[Collected data entries]
● ● ● ● ● ● ●

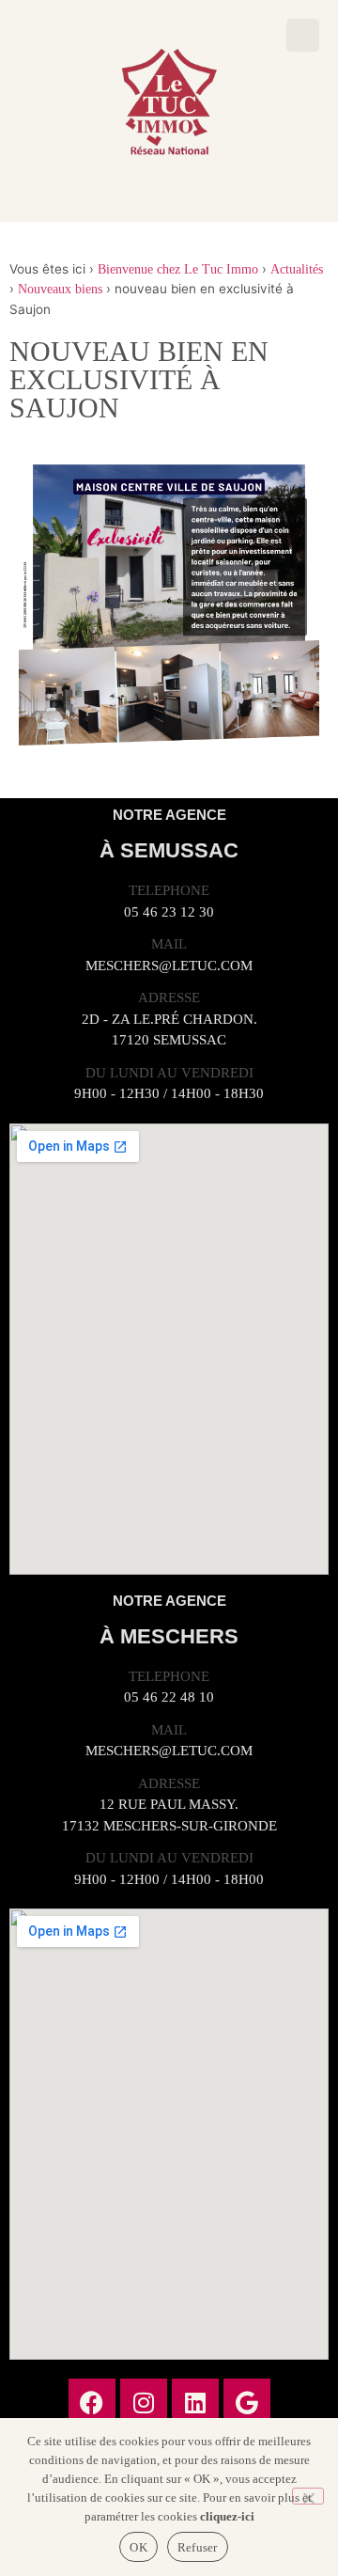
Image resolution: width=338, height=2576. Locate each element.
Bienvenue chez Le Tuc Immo (178, 269)
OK (138, 2547)
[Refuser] (308, 2496)
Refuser (197, 2547)
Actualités (296, 269)
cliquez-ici (227, 2516)
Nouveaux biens (60, 289)
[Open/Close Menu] (302, 35)
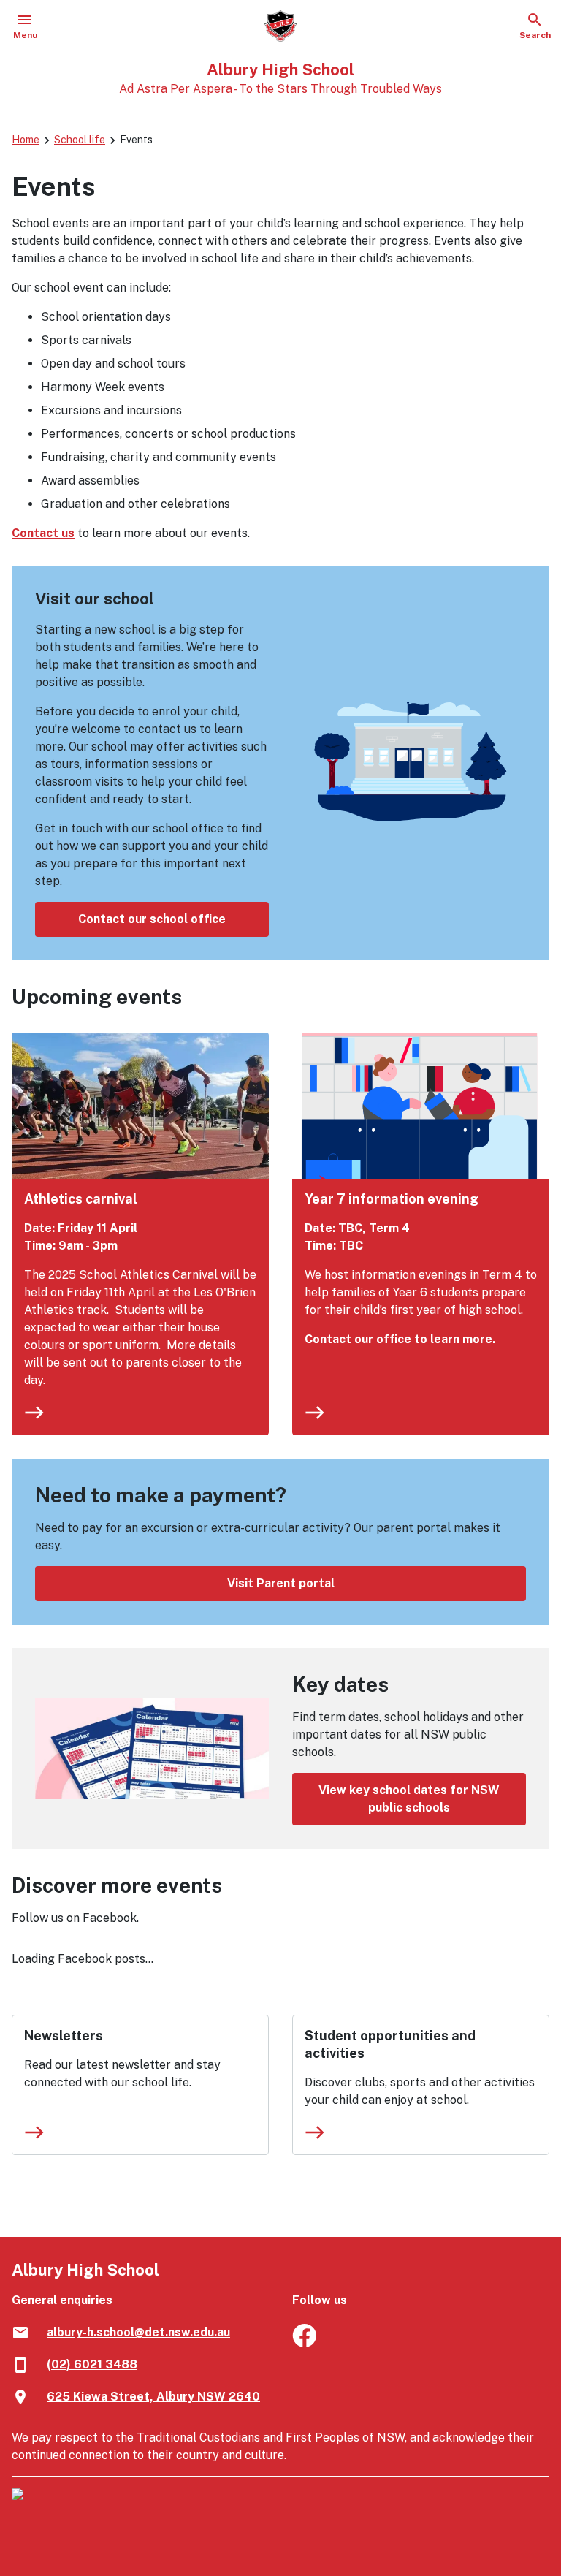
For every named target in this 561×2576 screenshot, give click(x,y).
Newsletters (63, 2035)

● ● ● ● ● ● ●

> Exercise details: Give every line of the records above again, exactly, and omit the pictures.

> Solution to the exercise:
Image resolution: width=338, height=2576. Locate each element.
Bienvenue chez Le Tuc Immo (178, 269)
OK (138, 2547)
[Refuser] (308, 2496)
Refuser (197, 2547)
Actualités (296, 269)
cliquez-ici (227, 2516)
Nouveaux biens (60, 289)
[Open/Close Menu] (302, 35)
For every named target in this 561×2576 screenshot, give click(x,y).
Newsletters (63, 2035)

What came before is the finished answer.